Pull out each line in the rows below that contains the word "Task".

(Saved entries)
——————————
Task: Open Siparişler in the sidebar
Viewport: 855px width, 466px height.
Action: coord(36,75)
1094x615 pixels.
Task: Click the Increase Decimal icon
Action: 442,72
——————————
> **Exercise result**
Task: Open Siparişler in the sidebar
Task: Click the Increase Decimal icon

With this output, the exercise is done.